康斯坦丁一个人站在巷子里,手上拿着一根还在燃烧的烟。有水从屋顶上滴下来,缓慢而规律,一只猫匆匆跑过巷口,烟雾从燃烧的烟头处徐缓而雅致的升腾在空气里。这一切都在康斯坦丁的耳朵里放大了,砸出一阵刺耳的嗡鸣。他感到有一种粘稠而冰凉的东西从他呼吸的空气里慢慢进入他的身体,它渗透了他的每一根血管与骨骼,让他感到一阵难以克制的,冰冷的,疼痛。
他偷走了我的家族手链。都是那个该死的,愚蠢的,叫露露的娘娘腔小荡货。
这想法如同一个小安慰。
康斯坦丁深吸了一口气,大步向巷口走去。
我必须要来点古柯碱了。他想着,轻轻打了个哆嗦,这地方太冷了,也只有小贱人和老巫婆会喜欢这种地方。
Chapter 15
‘我听说,你不想再写作了。’克莱蒙特缓缓的说,他浅蓝的眼睛锐利的透过有些磨边的镜片看着欧文,细长的十指慢慢的绞在一起,‘给我一个理由。’克莱蒙特是欧文曾经的英语老师,他尊敬这个老人,但他现在并不希望看见他。这不是一个遇见他的好时候。他想着,从桌子上的小陶罐里拿出一袋糖。(‘我写了1色1情1小说。’)‘没有理由。’他说,把糖倒进咖啡里,听见嘶嘶的轻响。他怀疑克莱蒙特是否会知道他写过什么,知道他现在挣扎存活的一切以及空白的大脑。
‘你在敷衍我。’克莱蒙特尖锐的指出,‘任何事都有理由,你可能并不愿意告诉我,但你是有理由的,对吧?’欧文坦诚的承认了,‘是的。
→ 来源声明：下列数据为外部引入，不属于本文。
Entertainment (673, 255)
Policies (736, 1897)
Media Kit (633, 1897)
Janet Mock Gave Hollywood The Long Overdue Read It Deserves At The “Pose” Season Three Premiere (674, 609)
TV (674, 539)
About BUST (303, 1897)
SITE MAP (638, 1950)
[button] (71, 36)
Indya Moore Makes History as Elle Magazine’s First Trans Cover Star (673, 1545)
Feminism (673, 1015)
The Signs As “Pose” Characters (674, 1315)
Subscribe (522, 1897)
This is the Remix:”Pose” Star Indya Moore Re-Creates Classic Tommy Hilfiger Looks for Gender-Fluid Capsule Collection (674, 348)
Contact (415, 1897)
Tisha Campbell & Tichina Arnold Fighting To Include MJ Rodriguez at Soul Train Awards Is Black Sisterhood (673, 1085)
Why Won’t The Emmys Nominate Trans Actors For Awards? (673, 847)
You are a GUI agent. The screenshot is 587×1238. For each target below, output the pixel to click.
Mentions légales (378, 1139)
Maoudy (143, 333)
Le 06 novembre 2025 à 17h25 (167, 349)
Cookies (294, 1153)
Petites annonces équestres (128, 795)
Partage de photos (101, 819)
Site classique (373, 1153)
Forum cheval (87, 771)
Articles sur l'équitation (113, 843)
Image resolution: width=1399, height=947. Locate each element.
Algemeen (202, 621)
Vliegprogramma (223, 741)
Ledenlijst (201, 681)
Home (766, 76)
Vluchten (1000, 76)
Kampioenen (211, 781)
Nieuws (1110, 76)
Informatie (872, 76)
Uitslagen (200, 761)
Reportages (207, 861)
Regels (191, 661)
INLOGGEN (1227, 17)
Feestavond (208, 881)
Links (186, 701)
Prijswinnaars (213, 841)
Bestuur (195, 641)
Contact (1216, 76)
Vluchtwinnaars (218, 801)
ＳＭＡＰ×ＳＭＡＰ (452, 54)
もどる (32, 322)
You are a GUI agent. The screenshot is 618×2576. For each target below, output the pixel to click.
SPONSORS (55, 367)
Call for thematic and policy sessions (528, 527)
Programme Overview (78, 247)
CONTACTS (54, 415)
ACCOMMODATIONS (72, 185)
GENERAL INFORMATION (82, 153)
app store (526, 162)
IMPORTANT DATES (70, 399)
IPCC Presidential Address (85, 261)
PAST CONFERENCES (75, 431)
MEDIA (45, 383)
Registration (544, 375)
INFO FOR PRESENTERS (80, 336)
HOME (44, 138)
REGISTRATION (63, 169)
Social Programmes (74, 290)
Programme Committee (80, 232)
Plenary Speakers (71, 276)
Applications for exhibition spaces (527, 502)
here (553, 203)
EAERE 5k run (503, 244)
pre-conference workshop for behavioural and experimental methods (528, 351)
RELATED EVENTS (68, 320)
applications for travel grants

’老人眯起眼睛。雾气模糊了他的镜片,他一向锋利的眼睛如同被一块纱遮住了,带着些朦胧的关切,‘我很好奇,欧文。你的英语是我教的学生里最好的,也十分有才华和毅力。我不清楚你为什么要放弃。’欧文没有回答。他惯常的对这类问题不作回应。
咖啡匙在杯壁上敲出很轻的‘叮’声。
克莱蒙特缓缓地伸直了手指,他的眼神看起来一如既往的清澈,平和而该死的怜爱,‘出什么事了,我的孩子?’他温和地问,‘你需要被开导一下,你知道,任何时候,你都不应该放弃理想,而你一直是那样喜欢写东西……’‘我没有放弃!’欧文抬起头,敏锐地注意到自己比往常显得急切凶狠了一点。‘我只是暂时不想写了。’‘我很高兴知道这一点。’克莱蒙特点点头,放松了般的靠在沙发上,‘那你想做什么呢?在你不打算写作的这段时间。’欧文看着他。老人的蓝眼睛异常清澈,欧文清楚的在其中看见自己深褐色的倒影,‘我找到了一个印刷厂,’他听见自己说,‘他们愿意接受我在那里工作。’克莱蒙特笑了笑。‘我很高兴,欧文,’他轻快地说,但欧文却从这轻快里听出了点不同寻常的东西,这让他下意识的握紧了咖啡杯,‘你今天没有去酒吧。今天是那个日子,我很高兴你终于走出来了,这不是个迅速的旅程。’咖啡从欧文的杯子里洒出来,在地上铺出一小滩深褐色。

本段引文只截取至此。